> [EXERCISE BRIEF]: Please transcribe the data that follows, keeping every line exact.

== INPUT DATA ==

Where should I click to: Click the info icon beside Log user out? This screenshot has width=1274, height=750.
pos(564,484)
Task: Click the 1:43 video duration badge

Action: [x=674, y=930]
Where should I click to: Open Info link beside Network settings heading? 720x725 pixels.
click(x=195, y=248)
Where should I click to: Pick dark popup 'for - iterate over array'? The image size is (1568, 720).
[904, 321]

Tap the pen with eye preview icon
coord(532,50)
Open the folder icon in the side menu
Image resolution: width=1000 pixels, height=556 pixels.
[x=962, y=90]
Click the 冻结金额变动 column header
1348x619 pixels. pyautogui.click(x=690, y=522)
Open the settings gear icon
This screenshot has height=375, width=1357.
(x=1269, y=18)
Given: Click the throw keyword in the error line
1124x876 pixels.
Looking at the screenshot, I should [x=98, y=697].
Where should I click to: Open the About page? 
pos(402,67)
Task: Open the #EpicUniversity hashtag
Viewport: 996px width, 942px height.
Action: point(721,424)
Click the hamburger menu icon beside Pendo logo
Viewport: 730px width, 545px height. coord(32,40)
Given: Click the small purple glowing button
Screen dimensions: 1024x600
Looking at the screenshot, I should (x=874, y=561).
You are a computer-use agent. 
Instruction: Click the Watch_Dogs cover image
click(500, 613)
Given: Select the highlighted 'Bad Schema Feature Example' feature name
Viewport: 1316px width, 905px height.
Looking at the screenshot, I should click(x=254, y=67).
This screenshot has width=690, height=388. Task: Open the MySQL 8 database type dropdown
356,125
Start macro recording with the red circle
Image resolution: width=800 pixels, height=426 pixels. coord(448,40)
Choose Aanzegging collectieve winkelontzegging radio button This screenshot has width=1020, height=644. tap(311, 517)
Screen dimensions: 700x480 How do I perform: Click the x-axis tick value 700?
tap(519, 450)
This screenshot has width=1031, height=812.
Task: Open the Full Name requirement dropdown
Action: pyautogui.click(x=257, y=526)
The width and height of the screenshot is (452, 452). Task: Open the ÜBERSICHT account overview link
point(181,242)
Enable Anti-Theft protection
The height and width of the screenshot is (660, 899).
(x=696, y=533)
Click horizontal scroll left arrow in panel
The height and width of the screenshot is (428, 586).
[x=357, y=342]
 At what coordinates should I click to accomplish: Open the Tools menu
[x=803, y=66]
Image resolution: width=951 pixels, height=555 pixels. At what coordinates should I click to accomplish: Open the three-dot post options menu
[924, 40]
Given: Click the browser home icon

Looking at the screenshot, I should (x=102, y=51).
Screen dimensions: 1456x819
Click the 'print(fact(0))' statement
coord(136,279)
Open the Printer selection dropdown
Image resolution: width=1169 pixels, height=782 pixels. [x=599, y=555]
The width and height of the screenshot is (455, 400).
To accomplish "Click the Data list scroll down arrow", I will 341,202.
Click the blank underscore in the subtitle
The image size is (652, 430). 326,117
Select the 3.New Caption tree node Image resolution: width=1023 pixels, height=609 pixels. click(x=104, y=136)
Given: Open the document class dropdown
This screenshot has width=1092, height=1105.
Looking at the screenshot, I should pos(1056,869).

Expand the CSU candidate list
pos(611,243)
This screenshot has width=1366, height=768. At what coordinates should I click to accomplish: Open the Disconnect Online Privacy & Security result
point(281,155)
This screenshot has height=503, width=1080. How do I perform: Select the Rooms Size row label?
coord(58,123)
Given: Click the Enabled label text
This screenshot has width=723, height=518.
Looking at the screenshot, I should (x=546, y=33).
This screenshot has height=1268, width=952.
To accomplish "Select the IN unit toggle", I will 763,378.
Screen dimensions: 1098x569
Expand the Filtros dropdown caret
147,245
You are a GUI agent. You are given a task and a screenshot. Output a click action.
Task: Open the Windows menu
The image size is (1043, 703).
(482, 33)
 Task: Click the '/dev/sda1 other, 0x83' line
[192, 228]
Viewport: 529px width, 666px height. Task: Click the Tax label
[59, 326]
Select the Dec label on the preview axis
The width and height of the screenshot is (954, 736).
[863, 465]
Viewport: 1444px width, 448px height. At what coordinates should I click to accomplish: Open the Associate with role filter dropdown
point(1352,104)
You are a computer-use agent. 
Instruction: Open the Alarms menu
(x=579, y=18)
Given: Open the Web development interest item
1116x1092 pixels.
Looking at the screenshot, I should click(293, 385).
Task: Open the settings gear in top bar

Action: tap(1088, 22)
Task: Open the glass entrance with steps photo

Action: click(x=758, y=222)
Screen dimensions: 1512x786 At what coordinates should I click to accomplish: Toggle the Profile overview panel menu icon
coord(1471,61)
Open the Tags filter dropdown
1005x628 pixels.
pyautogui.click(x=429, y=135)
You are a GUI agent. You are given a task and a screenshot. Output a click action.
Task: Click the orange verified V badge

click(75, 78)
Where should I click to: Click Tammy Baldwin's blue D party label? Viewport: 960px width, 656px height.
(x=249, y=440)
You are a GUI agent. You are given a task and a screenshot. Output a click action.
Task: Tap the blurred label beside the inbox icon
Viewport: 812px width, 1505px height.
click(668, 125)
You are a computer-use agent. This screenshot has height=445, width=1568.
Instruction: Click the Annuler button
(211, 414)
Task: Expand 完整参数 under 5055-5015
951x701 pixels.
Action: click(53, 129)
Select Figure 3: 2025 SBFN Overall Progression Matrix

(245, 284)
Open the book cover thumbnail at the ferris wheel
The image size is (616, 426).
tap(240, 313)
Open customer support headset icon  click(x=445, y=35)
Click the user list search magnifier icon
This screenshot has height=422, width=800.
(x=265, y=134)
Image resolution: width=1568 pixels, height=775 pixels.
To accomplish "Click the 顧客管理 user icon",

===

> [SOLUTION TO THE PROBLEM]:
Where should I click to: Click the info icon beside Log user out? This screenshot has width=1274, height=750.
pos(564,484)
Task: Click the 1:43 video duration badge

Action: [x=674, y=930]
Where should I click to: Open Info link beside Network settings heading? 720x725 pixels.
click(x=195, y=248)
Where should I click to: Pick dark popup 'for - iterate over array'? The image size is (1568, 720).
[904, 321]

Tap the pen with eye preview icon
coord(532,50)
Open the folder icon in the side menu
Image resolution: width=1000 pixels, height=556 pixels.
[x=962, y=90]
Click the 冻结金额变动 column header
1348x619 pixels. pyautogui.click(x=690, y=522)
Open the settings gear icon
This screenshot has height=375, width=1357.
(x=1269, y=18)
Given: Click the throw keyword in the error line
1124x876 pixels.
Looking at the screenshot, I should [x=98, y=697].
Where should I click to: Open the About page? 
pos(402,67)
Task: Open the #EpicUniversity hashtag
Viewport: 996px width, 942px height.
Action: point(721,424)
Click the hamburger menu icon beside Pendo logo
Viewport: 730px width, 545px height. coord(32,40)
Given: Click the small purple glowing button
Screen dimensions: 1024x600
Looking at the screenshot, I should (x=874, y=561).
You are a computer-use agent. 
Instruction: Click the Watch_Dogs cover image
click(500, 613)
Given: Select the highlighted 'Bad Schema Feature Example' feature name
Viewport: 1316px width, 905px height.
Looking at the screenshot, I should click(x=254, y=67).
This screenshot has width=690, height=388. Task: Open the MySQL 8 database type dropdown
356,125
Start macro recording with the red circle
Image resolution: width=800 pixels, height=426 pixels. coord(448,40)
Choose Aanzegging collectieve winkelontzegging radio button This screenshot has width=1020, height=644. tap(311, 517)
Screen dimensions: 700x480 How do I perform: Click the x-axis tick value 700?
tap(519, 450)
This screenshot has width=1031, height=812.
Task: Open the Full Name requirement dropdown
Action: pyautogui.click(x=257, y=526)
The width and height of the screenshot is (452, 452). Task: Open the ÜBERSICHT account overview link
point(181,242)
Enable Anti-Theft protection
The height and width of the screenshot is (660, 899).
(x=696, y=533)
Click horizontal scroll left arrow in panel
The height and width of the screenshot is (428, 586).
[x=357, y=342]
 At what coordinates should I click to accomplish: Open the Tools menu
[x=803, y=66]
Image resolution: width=951 pixels, height=555 pixels. At what coordinates should I click to accomplish: Open the three-dot post options menu
[924, 40]
Given: Click the browser home icon

Looking at the screenshot, I should (x=102, y=51).
Screen dimensions: 1456x819
Click the 'print(fact(0))' statement
coord(136,279)
Open the Printer selection dropdown
Image resolution: width=1169 pixels, height=782 pixels. [x=599, y=555]
The width and height of the screenshot is (455, 400).
To accomplish "Click the Data list scroll down arrow", I will 341,202.
Click the blank underscore in the subtitle
The image size is (652, 430). 326,117
Select the 3.New Caption tree node Image resolution: width=1023 pixels, height=609 pixels. click(x=104, y=136)
Given: Open the document class dropdown
This screenshot has width=1092, height=1105.
Looking at the screenshot, I should pos(1056,869).

Expand the CSU candidate list
pos(611,243)
This screenshot has width=1366, height=768. At what coordinates should I click to accomplish: Open the Disconnect Online Privacy & Security result
point(281,155)
This screenshot has height=503, width=1080. How do I perform: Select the Rooms Size row label?
coord(58,123)
Given: Click the Enabled label text
This screenshot has width=723, height=518.
Looking at the screenshot, I should (x=546, y=33).
This screenshot has height=1268, width=952.
To accomplish "Select the IN unit toggle", I will 763,378.
Screen dimensions: 1098x569
Expand the Filtros dropdown caret
147,245
You are a GUI agent. You are given a task and a screenshot. Output a click action.
Task: Open the Windows menu
The image size is (1043, 703).
(482, 33)
 Task: Click the '/dev/sda1 other, 0x83' line
[192, 228]
Viewport: 529px width, 666px height. Task: Click the Tax label
[59, 326]
Select the Dec label on the preview axis
The width and height of the screenshot is (954, 736).
[863, 465]
Viewport: 1444px width, 448px height. At what coordinates should I click to accomplish: Open the Associate with role filter dropdown
point(1352,104)
You are a computer-use agent. 
Instruction: Open the Alarms menu
(x=579, y=18)
Given: Open the Web development interest item
1116x1092 pixels.
Looking at the screenshot, I should click(293, 385).
Task: Open the settings gear in top bar

Action: tap(1088, 22)
Task: Open the glass entrance with steps photo

Action: click(x=758, y=222)
Screen dimensions: 1512x786 At what coordinates should I click to accomplish: Toggle the Profile overview panel menu icon
coord(1471,61)
Open the Tags filter dropdown
1005x628 pixels.
pyautogui.click(x=429, y=135)
You are a GUI agent. You are given a task and a screenshot. Output a click action.
Task: Click the orange verified V badge

click(75, 78)
Where should I click to: Click Tammy Baldwin's blue D party label? Viewport: 960px width, 656px height.
(x=249, y=440)
You are a GUI agent. You are given a task and a screenshot. Output a click action.
Task: Tap the blurred label beside the inbox icon
Viewport: 812px width, 1505px height.
click(668, 125)
You are a computer-use agent. This screenshot has height=445, width=1568.
Instruction: Click the Annuler button
(211, 414)
Task: Expand 完整参数 under 5055-5015
951x701 pixels.
Action: click(53, 129)
Select Figure 3: 2025 SBFN Overall Progression Matrix

(245, 284)
Open the book cover thumbnail at the ferris wheel
The image size is (616, 426).
tap(240, 313)
Open customer support headset icon  click(x=445, y=35)
Click the user list search magnifier icon
This screenshot has height=422, width=800.
(x=265, y=134)
Image resolution: width=1568 pixels, height=775 pixels.
To accomplish "Click the 顧客管理 user icon",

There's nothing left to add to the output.